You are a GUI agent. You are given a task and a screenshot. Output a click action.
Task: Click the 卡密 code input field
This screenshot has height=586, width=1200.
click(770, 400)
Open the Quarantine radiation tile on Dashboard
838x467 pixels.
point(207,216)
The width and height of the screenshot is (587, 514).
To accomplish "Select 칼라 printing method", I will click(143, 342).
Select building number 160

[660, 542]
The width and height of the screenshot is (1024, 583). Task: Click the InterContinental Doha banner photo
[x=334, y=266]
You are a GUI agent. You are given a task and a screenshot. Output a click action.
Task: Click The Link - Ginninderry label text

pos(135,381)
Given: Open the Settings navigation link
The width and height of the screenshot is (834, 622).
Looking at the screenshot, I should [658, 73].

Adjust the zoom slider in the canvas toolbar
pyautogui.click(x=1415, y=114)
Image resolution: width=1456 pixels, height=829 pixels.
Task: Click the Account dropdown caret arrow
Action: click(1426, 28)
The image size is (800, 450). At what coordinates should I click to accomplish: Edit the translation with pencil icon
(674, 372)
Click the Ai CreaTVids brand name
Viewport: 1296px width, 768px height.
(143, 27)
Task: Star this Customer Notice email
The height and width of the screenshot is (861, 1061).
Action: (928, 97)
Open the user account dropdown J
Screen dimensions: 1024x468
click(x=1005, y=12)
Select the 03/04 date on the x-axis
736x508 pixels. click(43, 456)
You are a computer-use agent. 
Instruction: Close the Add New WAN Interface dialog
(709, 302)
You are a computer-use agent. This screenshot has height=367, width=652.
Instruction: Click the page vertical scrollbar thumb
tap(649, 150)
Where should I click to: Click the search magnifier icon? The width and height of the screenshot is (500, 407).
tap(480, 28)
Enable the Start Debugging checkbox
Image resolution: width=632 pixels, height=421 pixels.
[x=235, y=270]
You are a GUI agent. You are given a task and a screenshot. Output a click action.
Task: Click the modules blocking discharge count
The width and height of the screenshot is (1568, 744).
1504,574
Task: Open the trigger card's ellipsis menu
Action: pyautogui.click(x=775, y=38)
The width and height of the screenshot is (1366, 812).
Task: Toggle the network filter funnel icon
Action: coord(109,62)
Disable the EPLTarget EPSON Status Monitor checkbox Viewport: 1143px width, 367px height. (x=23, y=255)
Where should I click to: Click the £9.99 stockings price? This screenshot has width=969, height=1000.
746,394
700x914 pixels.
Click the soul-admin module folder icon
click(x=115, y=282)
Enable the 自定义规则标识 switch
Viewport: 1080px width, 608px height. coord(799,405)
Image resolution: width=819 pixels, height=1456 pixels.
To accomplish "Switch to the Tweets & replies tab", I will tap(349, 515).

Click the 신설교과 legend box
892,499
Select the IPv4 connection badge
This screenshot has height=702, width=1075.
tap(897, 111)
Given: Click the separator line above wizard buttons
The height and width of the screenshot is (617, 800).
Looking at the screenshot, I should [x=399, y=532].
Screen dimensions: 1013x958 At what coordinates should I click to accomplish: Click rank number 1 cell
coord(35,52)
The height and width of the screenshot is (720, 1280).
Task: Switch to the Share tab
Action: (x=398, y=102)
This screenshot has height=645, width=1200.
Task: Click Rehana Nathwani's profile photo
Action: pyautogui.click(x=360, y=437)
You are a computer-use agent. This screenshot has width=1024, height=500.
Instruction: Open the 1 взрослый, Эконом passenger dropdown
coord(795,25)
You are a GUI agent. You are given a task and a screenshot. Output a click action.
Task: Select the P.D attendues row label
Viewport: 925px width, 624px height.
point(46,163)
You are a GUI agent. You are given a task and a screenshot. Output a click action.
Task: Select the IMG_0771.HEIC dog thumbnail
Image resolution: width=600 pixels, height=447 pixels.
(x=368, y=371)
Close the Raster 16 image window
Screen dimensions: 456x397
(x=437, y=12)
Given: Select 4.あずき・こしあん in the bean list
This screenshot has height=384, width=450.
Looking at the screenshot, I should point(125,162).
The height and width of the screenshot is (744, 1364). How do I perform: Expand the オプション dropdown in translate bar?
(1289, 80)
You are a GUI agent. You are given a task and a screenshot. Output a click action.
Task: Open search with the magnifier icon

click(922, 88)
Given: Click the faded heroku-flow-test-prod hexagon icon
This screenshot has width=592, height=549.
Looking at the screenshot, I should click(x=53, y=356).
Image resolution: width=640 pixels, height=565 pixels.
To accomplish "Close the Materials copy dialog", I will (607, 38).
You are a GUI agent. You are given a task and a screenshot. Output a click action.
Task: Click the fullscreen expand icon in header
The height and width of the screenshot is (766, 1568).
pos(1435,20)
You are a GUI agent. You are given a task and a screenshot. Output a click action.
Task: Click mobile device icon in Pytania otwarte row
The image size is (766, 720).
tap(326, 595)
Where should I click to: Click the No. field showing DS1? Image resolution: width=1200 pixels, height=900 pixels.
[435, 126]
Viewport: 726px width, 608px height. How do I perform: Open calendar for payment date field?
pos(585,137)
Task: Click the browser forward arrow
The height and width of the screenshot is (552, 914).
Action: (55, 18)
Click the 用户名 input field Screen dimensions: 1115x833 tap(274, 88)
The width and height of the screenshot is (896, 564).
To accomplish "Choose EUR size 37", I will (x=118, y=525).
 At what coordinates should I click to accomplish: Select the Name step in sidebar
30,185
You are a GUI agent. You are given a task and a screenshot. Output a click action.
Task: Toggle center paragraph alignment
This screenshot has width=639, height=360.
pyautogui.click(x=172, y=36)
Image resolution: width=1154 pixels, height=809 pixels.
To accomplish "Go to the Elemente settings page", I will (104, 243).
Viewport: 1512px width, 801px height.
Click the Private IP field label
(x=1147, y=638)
________________
**TASK BRIEF**
Beginning with the line that contains "This screenshot has width=592, height=549.", return every line to the end of the listing, unchanged, and nothing else.

**EXERCISE OUTPUT**
This screenshot has width=592, height=549.
Looking at the screenshot, I should click(x=53, y=356).
Image resolution: width=640 pixels, height=565 pixels.
To accomplish "Close the Materials copy dialog", I will (607, 38).
You are a GUI agent. You are given a task and a screenshot. Output a click action.
Task: Click the fullscreen expand icon in header
The height and width of the screenshot is (766, 1568).
pos(1435,20)
You are a GUI agent. You are given a task and a screenshot. Output a click action.
Task: Click mobile device icon in Pytania otwarte row
The image size is (766, 720).
tap(326, 595)
Where should I click to: Click the No. field showing DS1? Image resolution: width=1200 pixels, height=900 pixels.
[435, 126]
Viewport: 726px width, 608px height. How do I perform: Open calendar for payment date field?
pos(585,137)
Task: Click the browser forward arrow
The height and width of the screenshot is (552, 914).
Action: (55, 18)
Click the 用户名 input field Screen dimensions: 1115x833 tap(274, 88)
The width and height of the screenshot is (896, 564).
To accomplish "Choose EUR size 37", I will (x=118, y=525).
 At what coordinates should I click to accomplish: Select the Name step in sidebar
30,185
You are a GUI agent. You are given a task and a screenshot. Output a click action.
Task: Toggle center paragraph alignment
This screenshot has width=639, height=360.
pyautogui.click(x=172, y=36)
Image resolution: width=1154 pixels, height=809 pixels.
To accomplish "Go to the Elemente settings page", I will (104, 243).
Viewport: 1512px width, 801px height.
Click the Private IP field label
(x=1147, y=638)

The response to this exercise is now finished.